Mammary epithelial-restricted expression of activated c-src rescues the block to mammary gland morphogenesis due to the deletion of the C-terminus of Patched-1.

Mesenchymal dysplasia (mes) mice expressing a C-terminally truncated version of the Hedgehog (Hh)-ligand receptor, Patched-1 (Ptch1), exhibit a limited spectrum of developmental defects including blocked ductal morphogenesis of the mammary gland during puberty.
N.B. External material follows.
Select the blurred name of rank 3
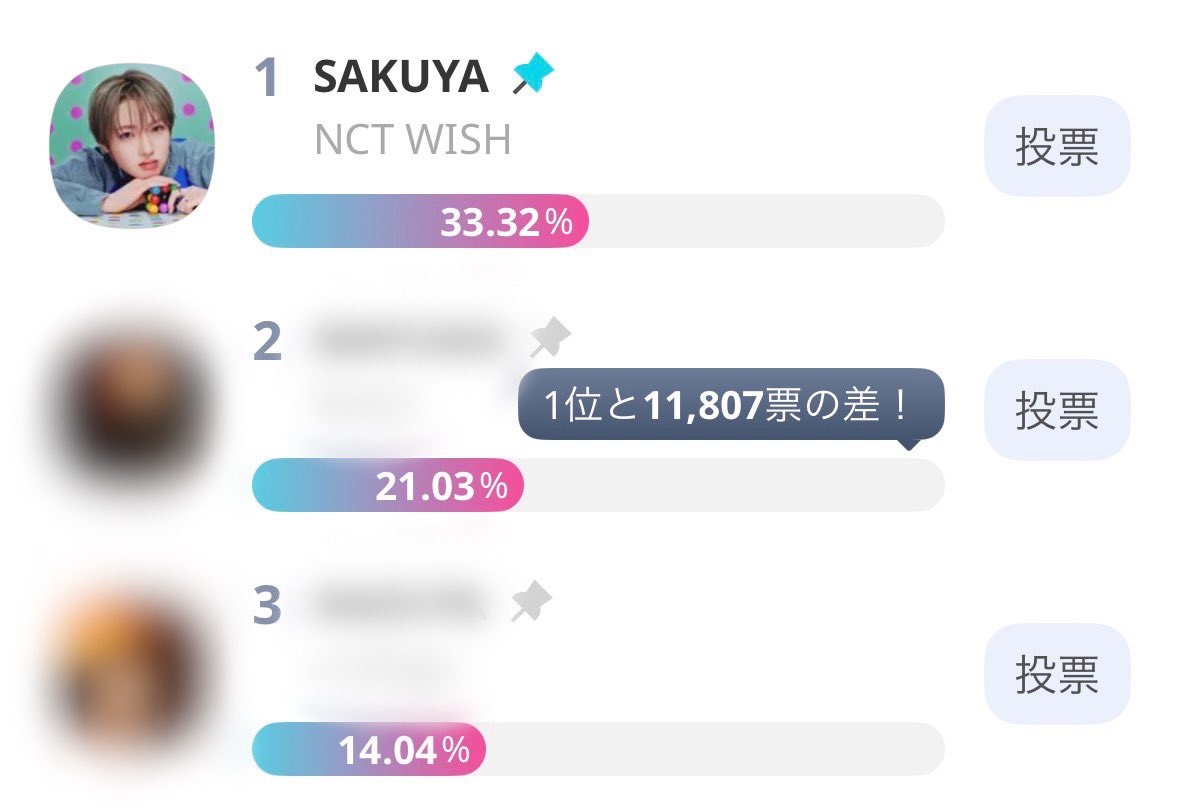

Given that the Hh-ligands can stimulate signalling cascades distinct from the canonical pathway involving Smo and the Gli-family proteins and that Ptch1 binds to factors harbouring SH3-domains, we determined whether the mes mammary gland defect could be rescued by activating non-canonical signalling pathways downstream of Ptch1. We demonstrate here that expression of constitutively active c-src (c-src(Act)) in mammary epithelial cells overcomes the block to mammary epithelial morphogenesis in mes mice. Specifically, MMTV-directed expression of c-src(Act) rescued blocked ductal morphogenesis in mes mice, albeit only after animals were more than 15 weeks of age. The overall morphology resembled wild type mice expressing c-src(Act) although 40% of mes/MMTV-c-src(Act) mice exhibited terminal end buds at 24 weeks of age. C-src(Act) restored the proliferative capacity of mes epithelial cells, self-renewal capacity of mammary progenitor cells and increased the expression of Esr1, Ptch1 and Gli1. These data reveal the cooperative interactions between signalling cascades involving c-src and Ptch1 and suggest that Hh-signalling may be permissive for c-src/Esr1-dependent mammary gland morphogenesis.